§ **Records shown**
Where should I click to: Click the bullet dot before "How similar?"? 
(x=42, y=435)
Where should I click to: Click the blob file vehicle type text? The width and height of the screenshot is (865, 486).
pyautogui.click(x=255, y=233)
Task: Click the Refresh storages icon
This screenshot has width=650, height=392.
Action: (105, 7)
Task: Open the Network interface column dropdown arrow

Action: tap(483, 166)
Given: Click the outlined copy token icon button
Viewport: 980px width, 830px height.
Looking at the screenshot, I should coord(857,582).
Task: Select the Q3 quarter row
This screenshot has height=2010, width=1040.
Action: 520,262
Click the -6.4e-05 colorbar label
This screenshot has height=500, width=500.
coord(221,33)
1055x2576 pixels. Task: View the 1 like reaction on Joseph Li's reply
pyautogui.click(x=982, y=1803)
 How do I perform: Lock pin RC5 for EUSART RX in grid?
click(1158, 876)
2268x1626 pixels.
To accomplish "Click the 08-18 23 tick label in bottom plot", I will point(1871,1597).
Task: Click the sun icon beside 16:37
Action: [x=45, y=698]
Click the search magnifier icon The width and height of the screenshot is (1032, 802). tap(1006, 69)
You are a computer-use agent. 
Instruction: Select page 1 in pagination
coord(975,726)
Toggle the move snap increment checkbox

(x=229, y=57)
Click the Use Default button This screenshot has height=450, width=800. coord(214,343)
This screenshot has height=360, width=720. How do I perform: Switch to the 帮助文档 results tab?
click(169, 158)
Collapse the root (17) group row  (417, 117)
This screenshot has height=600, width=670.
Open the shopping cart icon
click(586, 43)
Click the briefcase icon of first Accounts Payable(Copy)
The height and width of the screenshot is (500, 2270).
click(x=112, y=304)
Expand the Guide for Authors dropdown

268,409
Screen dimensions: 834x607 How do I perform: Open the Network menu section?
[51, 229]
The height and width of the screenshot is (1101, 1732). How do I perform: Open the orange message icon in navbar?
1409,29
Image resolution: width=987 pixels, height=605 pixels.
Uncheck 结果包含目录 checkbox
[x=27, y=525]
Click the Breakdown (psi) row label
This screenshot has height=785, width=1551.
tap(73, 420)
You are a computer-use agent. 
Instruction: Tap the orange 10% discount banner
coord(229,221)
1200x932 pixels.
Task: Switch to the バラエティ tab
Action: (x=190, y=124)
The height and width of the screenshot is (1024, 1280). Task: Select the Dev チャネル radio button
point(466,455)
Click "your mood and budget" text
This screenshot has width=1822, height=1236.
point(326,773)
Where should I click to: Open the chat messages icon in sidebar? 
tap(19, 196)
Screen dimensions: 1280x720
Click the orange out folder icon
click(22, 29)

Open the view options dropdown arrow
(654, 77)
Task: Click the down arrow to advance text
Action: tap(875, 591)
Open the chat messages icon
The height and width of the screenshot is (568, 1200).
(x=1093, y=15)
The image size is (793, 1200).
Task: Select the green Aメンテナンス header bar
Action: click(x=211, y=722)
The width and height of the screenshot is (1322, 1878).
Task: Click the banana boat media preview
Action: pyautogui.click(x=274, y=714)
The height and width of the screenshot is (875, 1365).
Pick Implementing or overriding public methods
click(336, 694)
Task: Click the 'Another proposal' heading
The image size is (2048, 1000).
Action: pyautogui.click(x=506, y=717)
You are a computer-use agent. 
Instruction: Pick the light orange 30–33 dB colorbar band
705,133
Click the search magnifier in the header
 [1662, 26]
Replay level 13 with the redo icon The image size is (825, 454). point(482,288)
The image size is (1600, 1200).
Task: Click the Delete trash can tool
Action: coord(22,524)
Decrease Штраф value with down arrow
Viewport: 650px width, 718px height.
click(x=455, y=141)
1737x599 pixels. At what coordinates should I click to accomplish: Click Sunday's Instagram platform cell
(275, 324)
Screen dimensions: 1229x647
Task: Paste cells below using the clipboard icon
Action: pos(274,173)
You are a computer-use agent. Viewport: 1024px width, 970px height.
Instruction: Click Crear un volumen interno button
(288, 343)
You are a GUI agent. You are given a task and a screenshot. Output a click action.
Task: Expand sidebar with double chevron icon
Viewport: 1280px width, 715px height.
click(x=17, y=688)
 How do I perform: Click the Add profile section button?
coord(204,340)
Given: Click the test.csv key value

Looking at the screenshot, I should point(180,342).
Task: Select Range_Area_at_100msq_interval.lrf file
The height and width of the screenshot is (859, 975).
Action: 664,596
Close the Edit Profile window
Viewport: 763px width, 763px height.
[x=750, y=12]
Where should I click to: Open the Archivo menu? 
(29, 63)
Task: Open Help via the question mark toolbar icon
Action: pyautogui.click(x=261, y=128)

§ **Action item**
The entire listing is to be repeated exactly.

§ **Your solution**
Where should I click to: Click the bullet dot before "How similar?"? 
(x=42, y=435)
Where should I click to: Click the blob file vehicle type text? The width and height of the screenshot is (865, 486).
pyautogui.click(x=255, y=233)
Task: Click the Refresh storages icon
This screenshot has width=650, height=392.
Action: (105, 7)
Task: Open the Network interface column dropdown arrow

Action: tap(483, 166)
Given: Click the outlined copy token icon button
Viewport: 980px width, 830px height.
Looking at the screenshot, I should coord(857,582).
Task: Select the Q3 quarter row
This screenshot has height=2010, width=1040.
Action: 520,262
Click the -6.4e-05 colorbar label
This screenshot has height=500, width=500.
coord(221,33)
1055x2576 pixels. Task: View the 1 like reaction on Joseph Li's reply
pyautogui.click(x=982, y=1803)
 How do I perform: Lock pin RC5 for EUSART RX in grid?
click(1158, 876)
2268x1626 pixels.
To accomplish "Click the 08-18 23 tick label in bottom plot", I will point(1871,1597).
Task: Click the sun icon beside 16:37
Action: [x=45, y=698]
Click the search magnifier icon The width and height of the screenshot is (1032, 802). tap(1006, 69)
You are a computer-use agent. 
Instruction: Select page 1 in pagination
coord(975,726)
Toggle the move snap increment checkbox

(x=229, y=57)
Click the Use Default button This screenshot has height=450, width=800. coord(214,343)
This screenshot has height=360, width=720. How do I perform: Switch to the 帮助文档 results tab?
click(169, 158)
Collapse the root (17) group row  (417, 117)
This screenshot has height=600, width=670.
Open the shopping cart icon
click(586, 43)
Click the briefcase icon of first Accounts Payable(Copy)
The height and width of the screenshot is (500, 2270).
click(x=112, y=304)
Expand the Guide for Authors dropdown

268,409
Screen dimensions: 834x607 How do I perform: Open the Network menu section?
[51, 229]
The height and width of the screenshot is (1101, 1732). How do I perform: Open the orange message icon in navbar?
1409,29
Image resolution: width=987 pixels, height=605 pixels.
Uncheck 结果包含目录 checkbox
[x=27, y=525]
Click the Breakdown (psi) row label
This screenshot has height=785, width=1551.
tap(73, 420)
You are a computer-use agent. 
Instruction: Tap the orange 10% discount banner
coord(229,221)
1200x932 pixels.
Task: Switch to the バラエティ tab
Action: (x=190, y=124)
The height and width of the screenshot is (1024, 1280). Task: Select the Dev チャネル radio button
point(466,455)
Click "your mood and budget" text
This screenshot has width=1822, height=1236.
point(326,773)
Where should I click to: Open the chat messages icon in sidebar? 
tap(19, 196)
Screen dimensions: 1280x720
Click the orange out folder icon
click(22, 29)

Open the view options dropdown arrow
(654, 77)
Task: Click the down arrow to advance text
Action: tap(875, 591)
Open the chat messages icon
The height and width of the screenshot is (568, 1200).
(x=1093, y=15)
The image size is (793, 1200).
Task: Select the green Aメンテナンス header bar
Action: click(x=211, y=722)
The width and height of the screenshot is (1322, 1878).
Task: Click the banana boat media preview
Action: pyautogui.click(x=274, y=714)
The height and width of the screenshot is (875, 1365).
Pick Implementing or overriding public methods
click(336, 694)
Task: Click the 'Another proposal' heading
The image size is (2048, 1000).
Action: pyautogui.click(x=506, y=717)
You are a computer-use agent. 
Instruction: Pick the light orange 30–33 dB colorbar band
705,133
Click the search magnifier in the header
 [1662, 26]
Replay level 13 with the redo icon The image size is (825, 454). point(482,288)
The image size is (1600, 1200).
Task: Click the Delete trash can tool
Action: coord(22,524)
Decrease Штраф value with down arrow
Viewport: 650px width, 718px height.
click(x=455, y=141)
1737x599 pixels. At what coordinates should I click to accomplish: Click Sunday's Instagram platform cell
(275, 324)
Screen dimensions: 1229x647
Task: Paste cells below using the clipboard icon
Action: pos(274,173)
You are a computer-use agent. Viewport: 1024px width, 970px height.
Instruction: Click Crear un volumen interno button
(288, 343)
You are a GUI agent. You are given a task and a screenshot. Output a click action.
Task: Expand sidebar with double chevron icon
Viewport: 1280px width, 715px height.
click(x=17, y=688)
 How do I perform: Click the Add profile section button?
coord(204,340)
Given: Click the test.csv key value

Looking at the screenshot, I should point(180,342).
Task: Select Range_Area_at_100msq_interval.lrf file
The height and width of the screenshot is (859, 975).
Action: 664,596
Close the Edit Profile window
Viewport: 763px width, 763px height.
[x=750, y=12]
Where should I click to: Open the Archivo menu? 
(29, 63)
Task: Open Help via the question mark toolbar icon
Action: pyautogui.click(x=261, y=128)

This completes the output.